I immediately selected Jobim's "The Dreamer" (Vivo Sonhando), the Side A from that megarare single, as the opening track of my best-selling CD compilation "Brazilian Horizons Vol. 2". It was the first CD reissue ever of such an ultra-cult recording!
Right now, ten years later, both "Dreamer" and the Side B "Rivergirl" (co-written by McFarland & Margo Guryan) appear on this new compilation "Sketch for Summer", released through the London-based Cherry Red Records' subsidiary Él label.
The excellent selection also includes tracks from LPs by McFarland and Szabo (individually or in collaboration) such as "Gypsy 66," "Spellbinder," "Jazz Raga," "The Sorcerer", "The 'In' Sound" (produced by Creed Taylor), "Simpatico," "Scorpio and Other Signs", and two tunes from the "Eye of the Devil" soundtrack, recorded in London back in 1966 for Verve but only recently released for the first time on the FMS (Film Score Monthly) company.

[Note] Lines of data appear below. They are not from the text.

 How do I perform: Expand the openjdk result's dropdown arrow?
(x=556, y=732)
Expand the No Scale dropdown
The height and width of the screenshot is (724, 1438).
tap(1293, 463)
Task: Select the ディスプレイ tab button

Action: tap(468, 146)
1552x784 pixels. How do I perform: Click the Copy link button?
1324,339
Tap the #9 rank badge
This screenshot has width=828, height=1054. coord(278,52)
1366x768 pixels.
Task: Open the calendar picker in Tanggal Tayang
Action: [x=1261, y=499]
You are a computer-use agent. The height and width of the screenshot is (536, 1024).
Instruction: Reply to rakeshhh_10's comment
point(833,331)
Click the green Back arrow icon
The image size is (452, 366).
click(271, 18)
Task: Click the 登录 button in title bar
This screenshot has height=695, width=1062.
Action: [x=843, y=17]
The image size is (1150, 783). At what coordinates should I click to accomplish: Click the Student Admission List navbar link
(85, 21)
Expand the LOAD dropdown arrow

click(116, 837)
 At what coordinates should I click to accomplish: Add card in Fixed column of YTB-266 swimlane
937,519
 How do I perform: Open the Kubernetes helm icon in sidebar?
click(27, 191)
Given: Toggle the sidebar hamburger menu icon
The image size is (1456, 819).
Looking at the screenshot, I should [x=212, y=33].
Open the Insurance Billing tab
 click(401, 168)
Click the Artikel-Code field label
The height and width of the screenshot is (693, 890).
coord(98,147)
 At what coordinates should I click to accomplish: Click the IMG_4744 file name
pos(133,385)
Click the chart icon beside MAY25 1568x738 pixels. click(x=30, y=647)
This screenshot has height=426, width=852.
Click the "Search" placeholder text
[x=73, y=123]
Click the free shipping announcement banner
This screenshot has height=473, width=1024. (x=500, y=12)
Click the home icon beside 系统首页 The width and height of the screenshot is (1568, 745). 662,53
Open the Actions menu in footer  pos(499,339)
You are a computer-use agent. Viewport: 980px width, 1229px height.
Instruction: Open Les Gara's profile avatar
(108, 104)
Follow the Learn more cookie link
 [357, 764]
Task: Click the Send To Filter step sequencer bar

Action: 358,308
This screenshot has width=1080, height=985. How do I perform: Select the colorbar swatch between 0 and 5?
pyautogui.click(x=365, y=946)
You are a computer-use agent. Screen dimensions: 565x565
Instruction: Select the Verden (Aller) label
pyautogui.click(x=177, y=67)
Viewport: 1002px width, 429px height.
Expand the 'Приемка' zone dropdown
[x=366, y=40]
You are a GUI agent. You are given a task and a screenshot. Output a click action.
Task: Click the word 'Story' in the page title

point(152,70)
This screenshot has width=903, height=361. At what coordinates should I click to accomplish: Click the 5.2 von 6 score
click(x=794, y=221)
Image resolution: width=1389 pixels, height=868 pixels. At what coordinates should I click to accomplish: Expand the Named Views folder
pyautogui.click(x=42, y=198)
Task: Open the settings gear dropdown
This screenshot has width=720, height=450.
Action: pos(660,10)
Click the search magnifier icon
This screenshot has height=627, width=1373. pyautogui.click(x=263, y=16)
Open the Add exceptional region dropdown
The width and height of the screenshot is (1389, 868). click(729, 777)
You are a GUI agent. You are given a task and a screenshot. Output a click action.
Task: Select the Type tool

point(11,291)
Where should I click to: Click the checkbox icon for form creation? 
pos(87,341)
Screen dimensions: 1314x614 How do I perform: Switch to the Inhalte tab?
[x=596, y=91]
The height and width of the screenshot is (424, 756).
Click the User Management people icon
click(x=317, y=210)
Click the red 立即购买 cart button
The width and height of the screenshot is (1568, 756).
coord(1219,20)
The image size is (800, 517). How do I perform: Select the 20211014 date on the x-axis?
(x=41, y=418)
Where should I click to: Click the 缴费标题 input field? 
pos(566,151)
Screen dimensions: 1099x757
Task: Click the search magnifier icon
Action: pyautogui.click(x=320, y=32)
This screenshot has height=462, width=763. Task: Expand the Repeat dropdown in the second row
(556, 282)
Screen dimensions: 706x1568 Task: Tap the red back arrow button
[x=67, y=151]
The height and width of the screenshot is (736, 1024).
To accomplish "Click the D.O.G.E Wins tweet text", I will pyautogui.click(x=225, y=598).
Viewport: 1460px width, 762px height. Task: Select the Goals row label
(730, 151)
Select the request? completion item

Among the sidemen are Grady Tate, Richard Davis, Sam Brown, Barry Galbraith, Sadao Watanabe, Francisco Pozo, Ron Carter, Chico Hamilton, Bob Bushnell, Bernard Purdie, Willie Rodriguez, Don Payne, Candido, Sol Gubin, Joe Venuto, Spencer Sinatra, Joe Cocuzzo, Marvin Stamm and Chet Amsterdam.
Though they came from radically different cultures and found their way into jazz via widely divergent routes, McFarland & Szabo developed an all-too brief working relationship that produced a spectacular range of solo and collaborative works spanning jazz, pop, bossa nova, psychedelia, Indian raga, Hungarian folk and film music.
But, besides "Rivergirl", the rarest tracks are "Winter Samba" and "Summer's Gone Away," cut in October '66 for the Impulse! label.
"Thanks But Not Thanks", recorded in 1968 in NY, includes an uncredited João Donato on organ (he would perform a week later with McFarland on Cal Tjader's "Solar Heat", the debut LP on the Skye label formed by McFarland, Szabo & Tjader).
Other highlights are the original versions of Szabo's "Gypsy Queen" (that would be recorded by Santana on the "Abraxas" album, forming a medley with the hit "Black Magic Woman") and "Mizrab" (revisited by the guitarist in 1972 as the title track of his CTI debut album).
The 12-page CD booklet includes accurate liner notes by Christopher Evans and Kristian St. Clair (director of the superb "This Is Gary McFarland" documentary), plus an essay on Gabor Szabo by jazz historian Douglas Payne, who has chronicled the musical lives of Szabo and McFarland on his "Sound Insights" website.